* PROBLEM DESCRIPTION: Copy the rows starting at the line that contains "Where should I click to: Open" and ending at the line that contains "Action: click(404, 54)", swapping "shopping" for "grocery" and keeping everything else the same. Leave the pictures out.

* INFORMATION SUPPLIED:
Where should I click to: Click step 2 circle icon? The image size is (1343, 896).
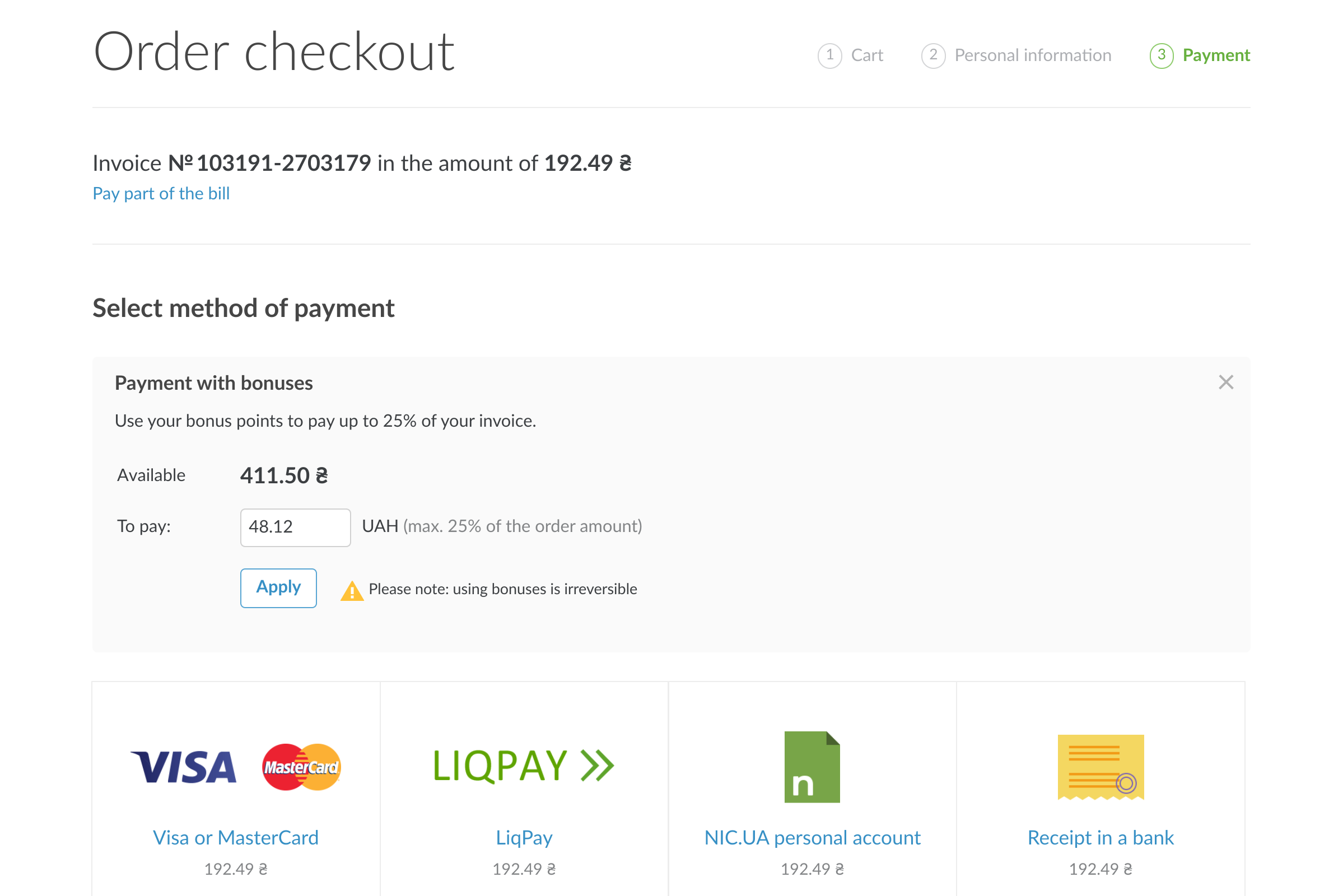[932, 55]
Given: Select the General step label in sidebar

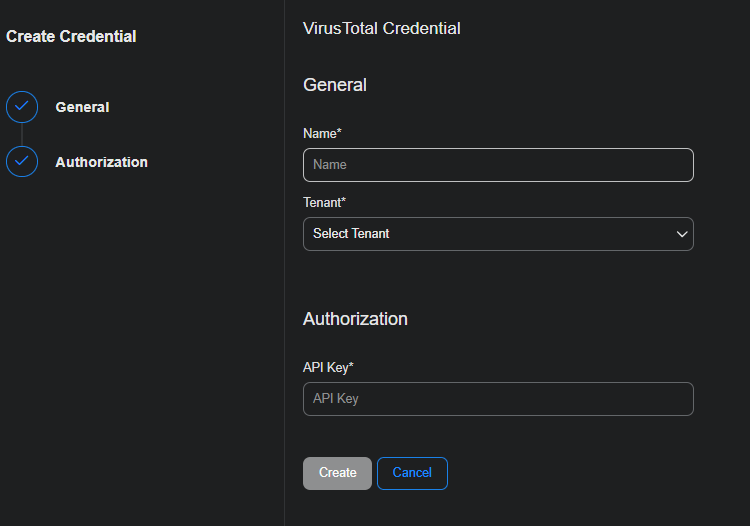Looking at the screenshot, I should click(x=82, y=107).
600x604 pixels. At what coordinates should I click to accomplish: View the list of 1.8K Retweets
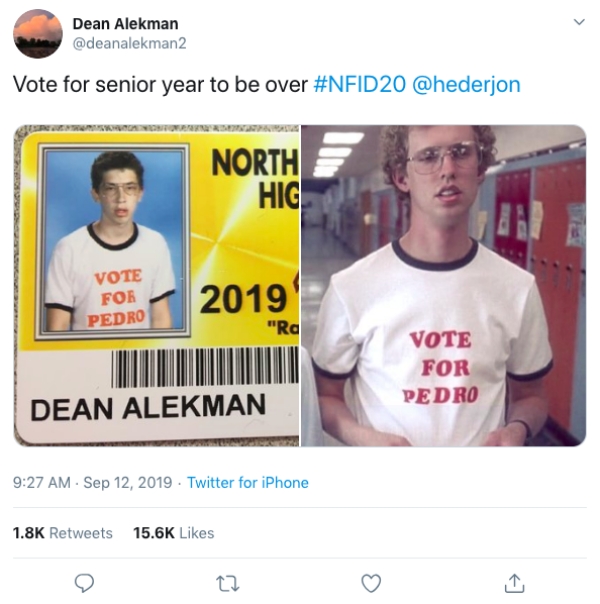(62, 533)
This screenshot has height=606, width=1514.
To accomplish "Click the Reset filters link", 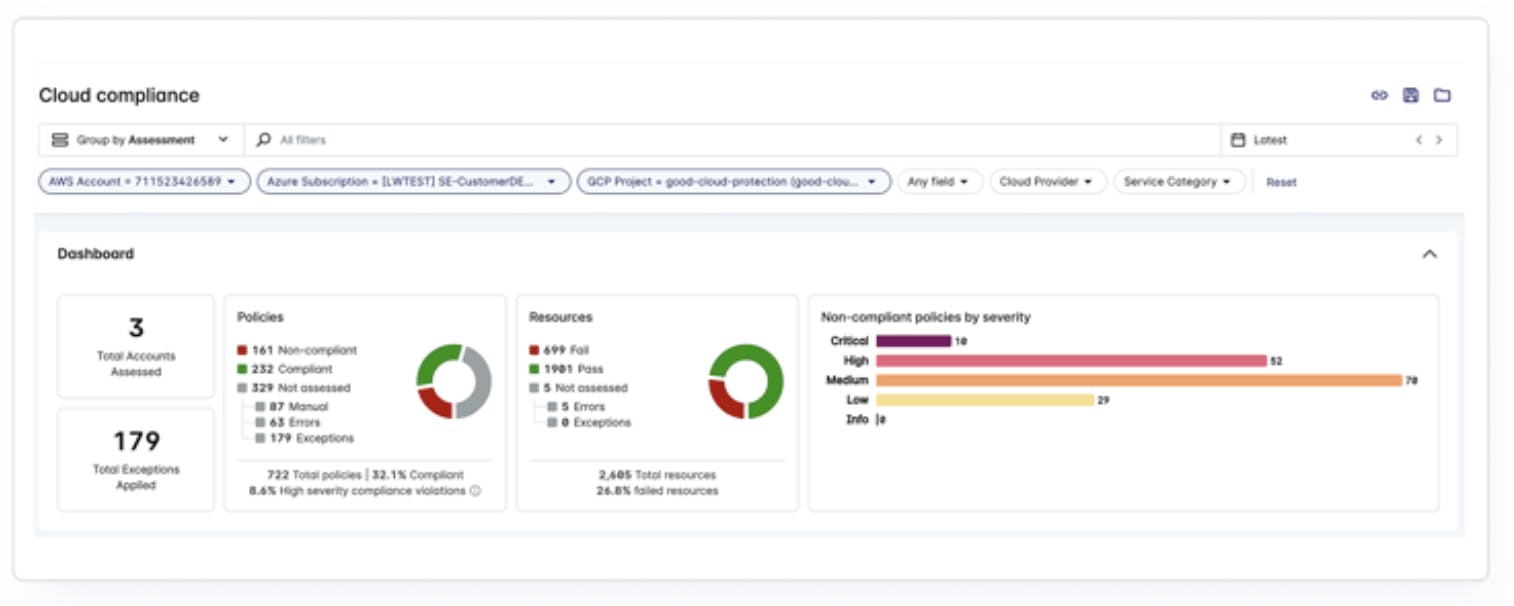I will tap(1281, 183).
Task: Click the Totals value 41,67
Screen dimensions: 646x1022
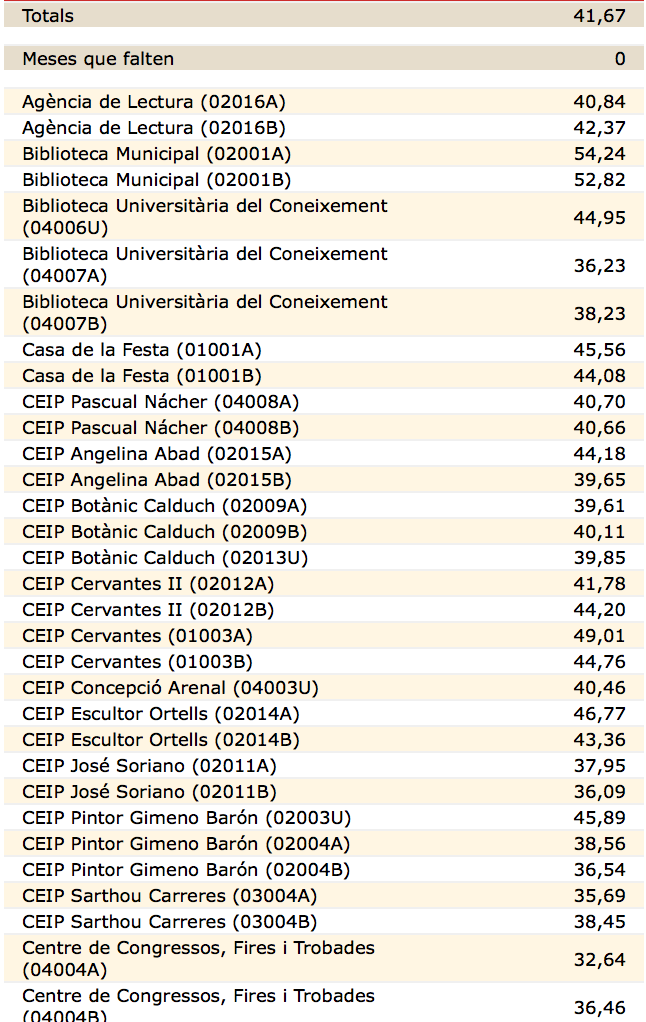Action: [600, 16]
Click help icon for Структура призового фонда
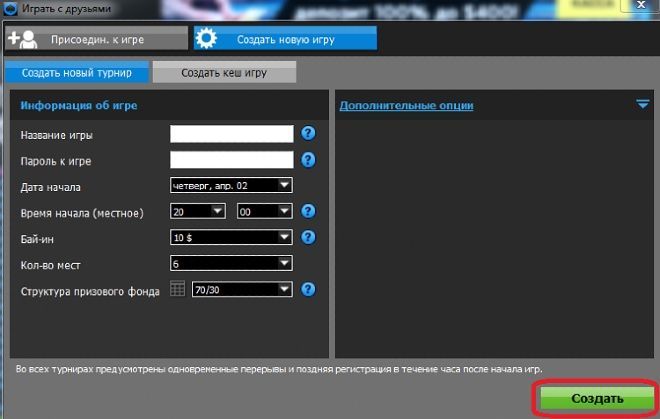The image size is (660, 419). (308, 289)
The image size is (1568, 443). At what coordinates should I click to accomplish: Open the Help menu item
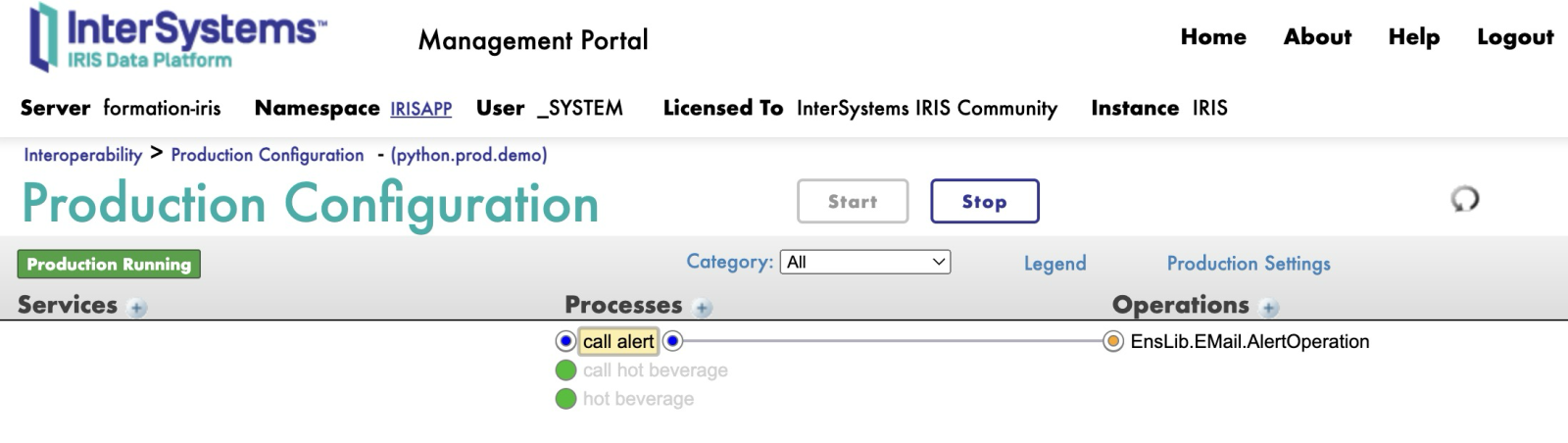pyautogui.click(x=1413, y=37)
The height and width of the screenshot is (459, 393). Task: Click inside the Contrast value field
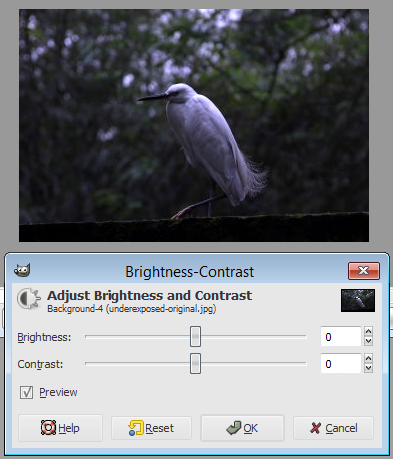click(341, 364)
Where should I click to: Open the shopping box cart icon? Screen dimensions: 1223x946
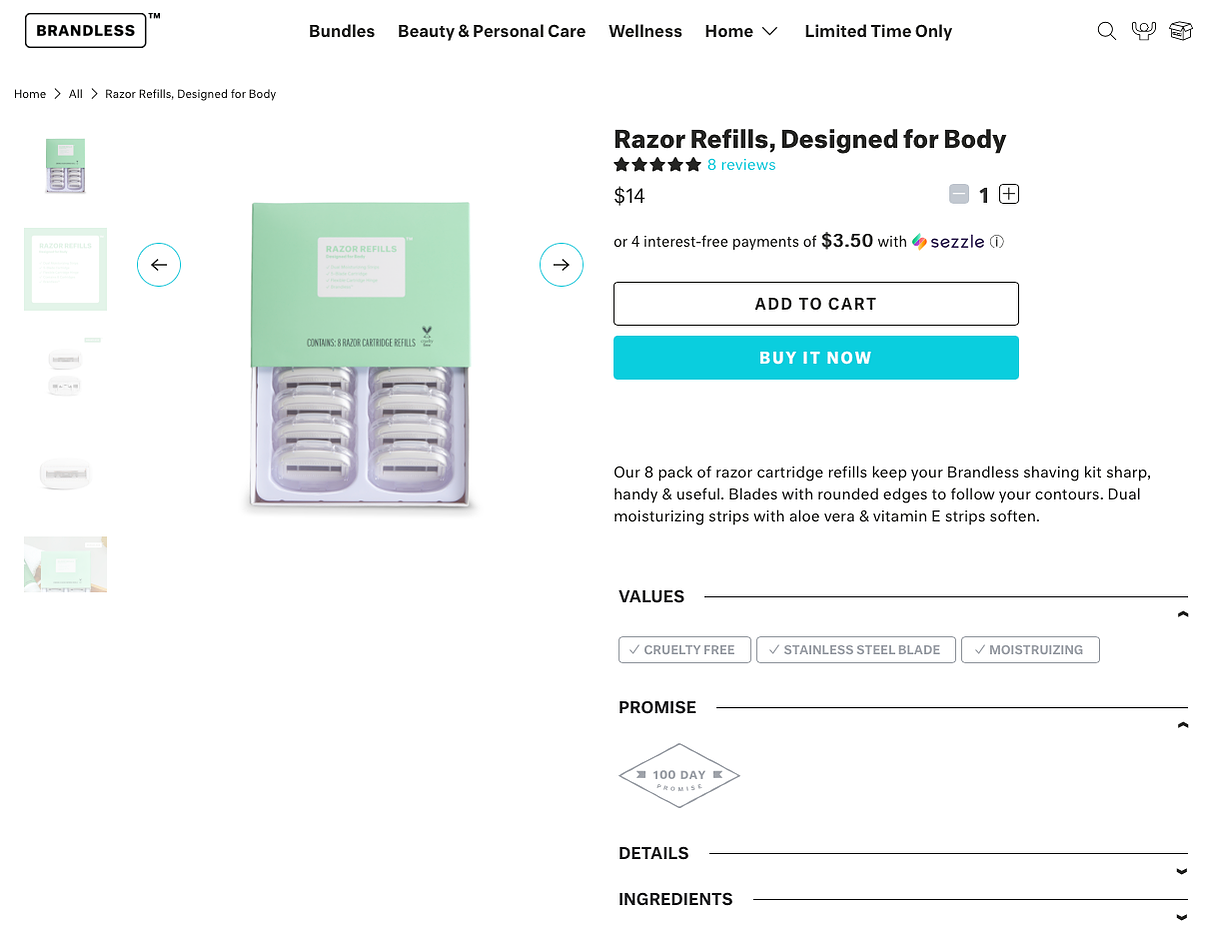(1181, 31)
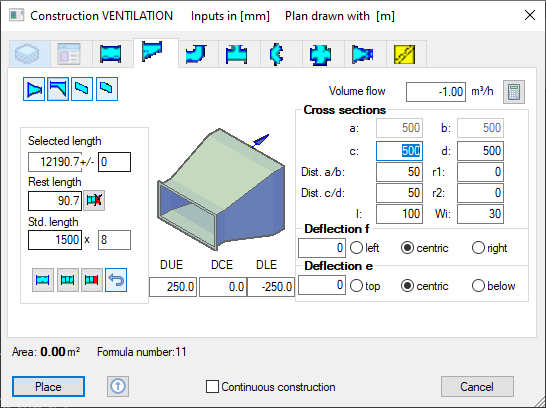The image size is (546, 408).
Task: Open the yellow diagonal-line tab icon
Action: click(404, 54)
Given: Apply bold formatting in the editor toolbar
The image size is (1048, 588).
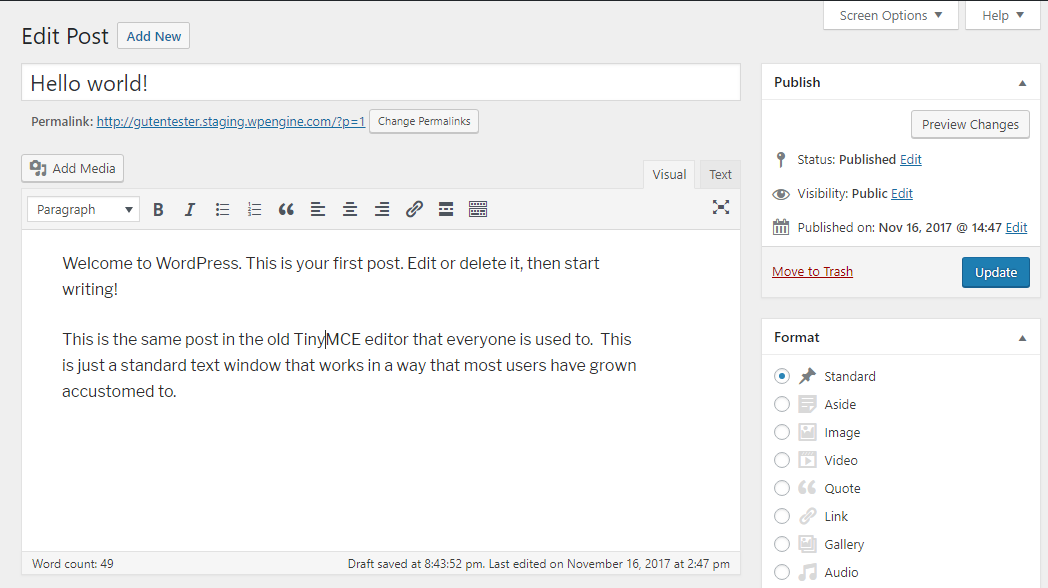Looking at the screenshot, I should [158, 208].
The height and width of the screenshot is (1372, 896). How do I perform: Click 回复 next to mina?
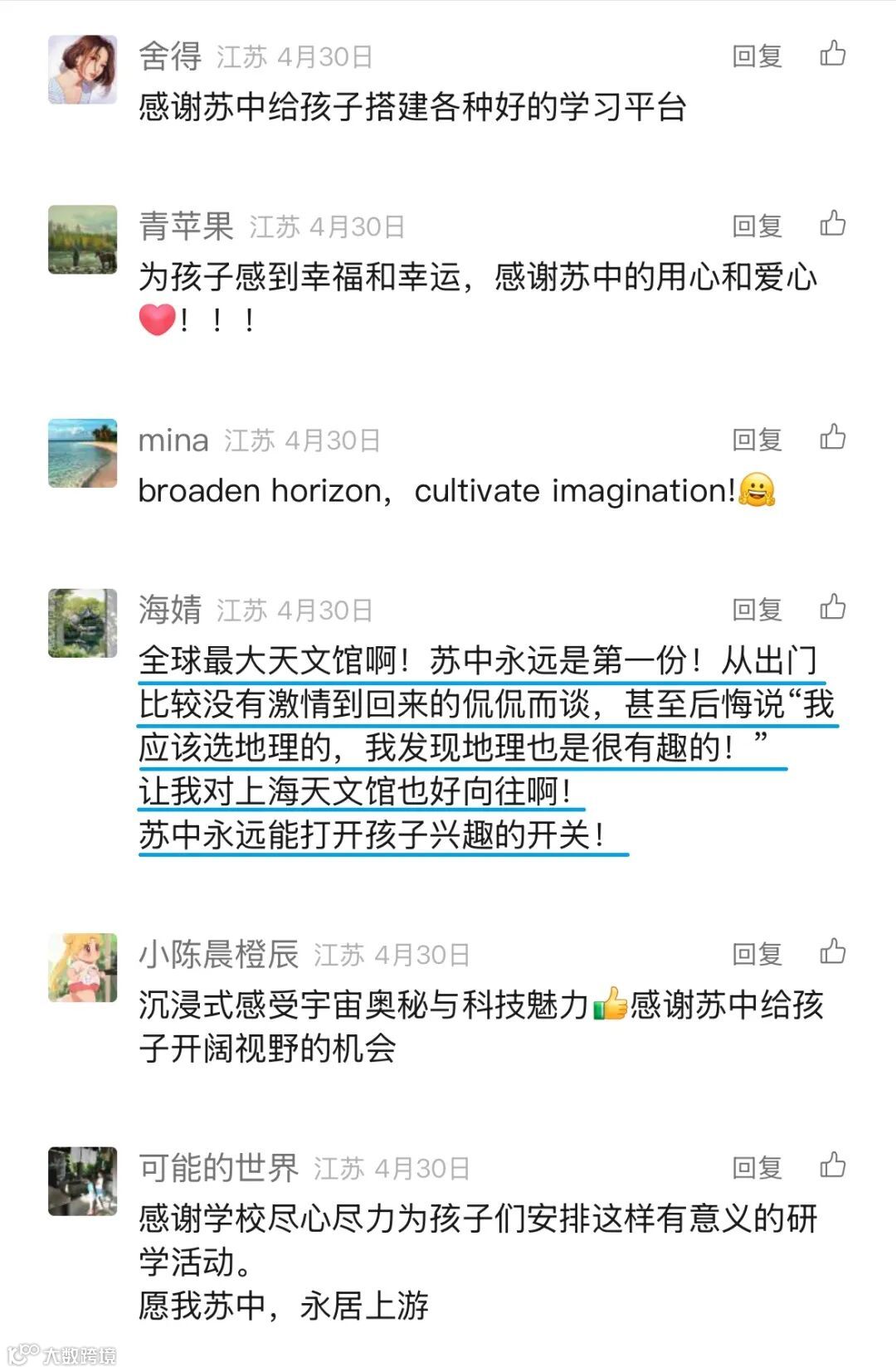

* ANSWER TO THIS EXERCISE:
Where should I click to: Open the grocery box cart icon? Screen dimensions: 1223x946
(1181, 31)
The image size is (546, 408).
Task: Open the yellow diagonal-line tab icon
Action: click(404, 54)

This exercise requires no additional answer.